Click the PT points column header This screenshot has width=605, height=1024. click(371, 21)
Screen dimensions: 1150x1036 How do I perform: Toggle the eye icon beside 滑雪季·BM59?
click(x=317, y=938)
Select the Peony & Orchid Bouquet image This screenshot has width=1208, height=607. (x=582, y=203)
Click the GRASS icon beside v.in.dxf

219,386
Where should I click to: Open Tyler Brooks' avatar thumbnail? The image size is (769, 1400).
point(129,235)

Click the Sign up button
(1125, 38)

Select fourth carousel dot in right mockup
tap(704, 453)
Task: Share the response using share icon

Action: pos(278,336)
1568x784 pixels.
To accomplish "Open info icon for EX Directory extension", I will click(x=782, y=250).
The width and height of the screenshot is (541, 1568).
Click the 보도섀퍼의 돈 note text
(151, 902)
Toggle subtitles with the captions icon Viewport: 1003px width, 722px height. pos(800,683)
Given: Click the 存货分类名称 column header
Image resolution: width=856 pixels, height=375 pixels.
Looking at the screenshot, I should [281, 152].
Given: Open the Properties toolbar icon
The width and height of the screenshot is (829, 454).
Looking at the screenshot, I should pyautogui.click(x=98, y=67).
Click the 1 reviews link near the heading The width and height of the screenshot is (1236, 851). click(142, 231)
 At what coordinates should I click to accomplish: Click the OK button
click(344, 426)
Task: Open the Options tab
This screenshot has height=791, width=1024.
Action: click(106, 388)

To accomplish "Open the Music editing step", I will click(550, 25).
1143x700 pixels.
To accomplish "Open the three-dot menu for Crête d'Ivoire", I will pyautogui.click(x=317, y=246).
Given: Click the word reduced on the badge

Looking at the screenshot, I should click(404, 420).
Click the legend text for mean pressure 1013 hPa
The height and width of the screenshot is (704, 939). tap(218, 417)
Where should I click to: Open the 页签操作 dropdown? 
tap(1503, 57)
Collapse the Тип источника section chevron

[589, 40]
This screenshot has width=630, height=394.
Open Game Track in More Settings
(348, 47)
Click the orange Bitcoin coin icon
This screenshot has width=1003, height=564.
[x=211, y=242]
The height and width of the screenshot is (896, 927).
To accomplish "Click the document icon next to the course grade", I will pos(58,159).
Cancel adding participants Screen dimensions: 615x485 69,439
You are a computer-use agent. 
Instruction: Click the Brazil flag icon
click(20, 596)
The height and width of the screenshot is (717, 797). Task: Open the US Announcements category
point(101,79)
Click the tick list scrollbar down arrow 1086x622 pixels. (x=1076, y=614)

────────

◆ **Instructions for the task**: An exact transcription of every record above is required.

◆ **Answer section**:
Click the PT points column header This screenshot has width=605, height=1024. click(371, 21)
Screen dimensions: 1150x1036 How do I perform: Toggle the eye icon beside 滑雪季·BM59?
click(x=317, y=938)
Select the Peony & Orchid Bouquet image This screenshot has width=1208, height=607. (x=582, y=203)
Click the GRASS icon beside v.in.dxf

219,386
Where should I click to: Open Tyler Brooks' avatar thumbnail? The image size is (769, 1400).
point(129,235)

Click the Sign up button
(1125, 38)

Select fourth carousel dot in right mockup
tap(704, 453)
Task: Share the response using share icon

Action: pos(278,336)
1568x784 pixels.
To accomplish "Open info icon for EX Directory extension", I will click(x=782, y=250).
The width and height of the screenshot is (541, 1568).
Click the 보도섀퍼의 돈 note text
(151, 902)
Toggle subtitles with the captions icon Viewport: 1003px width, 722px height. pos(800,683)
Given: Click the 存货分类名称 column header
Image resolution: width=856 pixels, height=375 pixels.
Looking at the screenshot, I should [281, 152].
Given: Open the Properties toolbar icon
The width and height of the screenshot is (829, 454).
Looking at the screenshot, I should pyautogui.click(x=98, y=67).
Click the 1 reviews link near the heading The width and height of the screenshot is (1236, 851). click(142, 231)
 At what coordinates should I click to accomplish: Click the OK button
click(344, 426)
Task: Open the Options tab
This screenshot has height=791, width=1024.
Action: click(106, 388)

To accomplish "Open the Music editing step", I will click(550, 25).
1143x700 pixels.
To accomplish "Open the three-dot menu for Crête d'Ivoire", I will pyautogui.click(x=317, y=246).
Given: Click the word reduced on the badge

Looking at the screenshot, I should click(404, 420).
Click the legend text for mean pressure 1013 hPa
The height and width of the screenshot is (704, 939). tap(218, 417)
Where should I click to: Open the 页签操作 dropdown? 
tap(1503, 57)
Collapse the Тип источника section chevron

[589, 40]
This screenshot has width=630, height=394.
Open Game Track in More Settings
(348, 47)
Click the orange Bitcoin coin icon
This screenshot has width=1003, height=564.
[x=211, y=242]
The height and width of the screenshot is (896, 927).
To accomplish "Click the document icon next to the course grade", I will pos(58,159).
Cancel adding participants Screen dimensions: 615x485 69,439
You are a computer-use agent. 
Instruction: Click the Brazil flag icon
click(20, 596)
The height and width of the screenshot is (717, 797). Task: Open the US Announcements category
point(101,79)
Click the tick list scrollbar down arrow 1086x622 pixels. (x=1076, y=614)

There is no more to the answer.